Kıymet görecek midir bilinmez

Bazen yorar insanı çok beklemek

Hani yıldızlar anlaşır bazen

Buluşur ortada birleşince koskocaman bir ışık huzmesi doğar yüreğine güneş misali

İnsan bazen söylediklerinde gizlidir

İyi ki dersin de sonu üç noktayla nihayetlenmiş bir “İyi ki”

Öyle bir an gelir ki

Beklemek kalmıştır elinde avucunda

Buluşma saatini bekleyen

Körpe aşıklar gibi.

Sonu üç noktaya gebe,

Natamam bir cümlenin

Gizli öznesiydin sen.

En çok,

Yüklemindeki o bilinmez vurguya sığındım ben.

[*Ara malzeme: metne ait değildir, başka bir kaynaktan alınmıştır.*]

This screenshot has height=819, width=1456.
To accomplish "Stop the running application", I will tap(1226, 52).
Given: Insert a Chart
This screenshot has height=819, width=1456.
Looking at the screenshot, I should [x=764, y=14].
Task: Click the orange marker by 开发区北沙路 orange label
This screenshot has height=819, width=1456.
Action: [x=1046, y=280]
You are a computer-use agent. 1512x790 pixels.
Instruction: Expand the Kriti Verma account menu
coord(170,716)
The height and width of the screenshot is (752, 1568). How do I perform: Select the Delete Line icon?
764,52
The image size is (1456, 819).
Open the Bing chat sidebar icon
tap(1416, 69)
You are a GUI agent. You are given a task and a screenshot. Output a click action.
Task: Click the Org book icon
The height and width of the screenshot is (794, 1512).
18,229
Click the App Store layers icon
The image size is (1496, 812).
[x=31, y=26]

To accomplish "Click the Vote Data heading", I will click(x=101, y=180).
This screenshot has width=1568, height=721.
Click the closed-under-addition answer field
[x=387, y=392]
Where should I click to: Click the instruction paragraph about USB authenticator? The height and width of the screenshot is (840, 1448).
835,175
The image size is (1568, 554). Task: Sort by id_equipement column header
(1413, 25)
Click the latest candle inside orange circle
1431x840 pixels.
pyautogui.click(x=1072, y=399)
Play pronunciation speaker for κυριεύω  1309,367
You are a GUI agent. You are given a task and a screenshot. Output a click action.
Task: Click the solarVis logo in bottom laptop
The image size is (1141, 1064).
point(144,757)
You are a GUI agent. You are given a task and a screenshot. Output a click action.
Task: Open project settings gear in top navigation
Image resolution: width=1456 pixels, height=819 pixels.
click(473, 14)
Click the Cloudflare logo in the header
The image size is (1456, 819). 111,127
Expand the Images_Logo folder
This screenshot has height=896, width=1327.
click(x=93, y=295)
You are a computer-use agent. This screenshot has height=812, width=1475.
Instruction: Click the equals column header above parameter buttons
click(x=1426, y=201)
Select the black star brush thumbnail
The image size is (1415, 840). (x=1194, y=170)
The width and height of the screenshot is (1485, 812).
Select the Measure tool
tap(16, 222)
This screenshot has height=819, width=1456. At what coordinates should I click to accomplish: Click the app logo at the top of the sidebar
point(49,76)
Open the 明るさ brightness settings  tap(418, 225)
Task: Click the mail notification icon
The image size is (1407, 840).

Öyle bir cümleyle gel ki, razıyım

O vakit yüreğim dursun.

Adını; umurunu umutsamak koydum.

Gökşen Bozkoyunlu

YA VARSA?

Ya başındaysak yolun,

Sonuna vardığımızı düşünüyorken

Ya tam da kirazlar açmaya yüz tutmuşken vazgeçtiysek

Ya tam gülümseyecekken yâr,

Olmayacak deyip ardımıza bakmadan yürüyüp gittiysek

Ya tam seslenecekken gönül bize,

Kapadıysak kulaklarımızı

Ya bir başlangıcın arefesindeysek her şey bitti derken

Ya o engelin ardında gül bahçeleri varsa

Ya varsa?

Vazgeçme

Söyle yüreğine az sabretsin

De ki;

Dayan

O kapının ardı bahar,

O kapının ardı umut,

O kapı sevdalara açılacak

O kapı aydınlık yarının kapısı

Tut kolundan açıver

Korkma!

Gökşen Bozkoyunlu / 25.07.2022

Hoşgeldiniz Yarınlarım

Aldım günbatımı umutlarımı, oturttum karşıma

Yaslanın lütfen dedim arkanıza

Rahat olun.

Ay, güneşe yeniden yol verene,

Yıldızlar sabah uykusuna çekilene dek

Anlatacaklarım var size.

Biliyor musunuz ?

Size varan yollar o kadar engebeli ve virajlıydı ki

Düştüm zaman zaman

Kanadı yüreğim

Üstelik pek çok yokuş tırmanmak gerekti

Ve ne amansız inişlere saplandım gelirken bir bilseniz

Bedenim kör kuyulara ha düştü ha düşecek

Ne uçurum yanı yanlızlıklarından geçtim ah bir bilebilseydiniz

Bugün burada, misafiri olduğumuz bu sofraya gelene dek

Size hasret pek çok zemheriden geçti yüreğim

Ve size hasret pek çok hazan yağmurunda ıslandı bedenim

O yüzden, şimdi tam da bu günbatımında

Karda açan bir kardelen gibi gelişiniz

Yüzümde gördüğünüz gülümseme

Kaç zaman vaktini bekledi bir bilseniz

Ben, ne amansız

Ben, ne zamansız

Ben, ne yorgun diyarlardan geldim ah !

Haydi o zaman vakit, kerahat vakti şimdi.

Bu kadehlerin ilki

Beni bu yola iten rüzgarlara

İkinci kadehler

Buna vesile olan her bir varlığa

Üçüncüler

Vuslatımın bayramı, size

Bir dördüncü kadeh sarsar mı beni bilmem ama

O vakit, o da bu düşü benim gibi görmek isteyenlere kalksın emi !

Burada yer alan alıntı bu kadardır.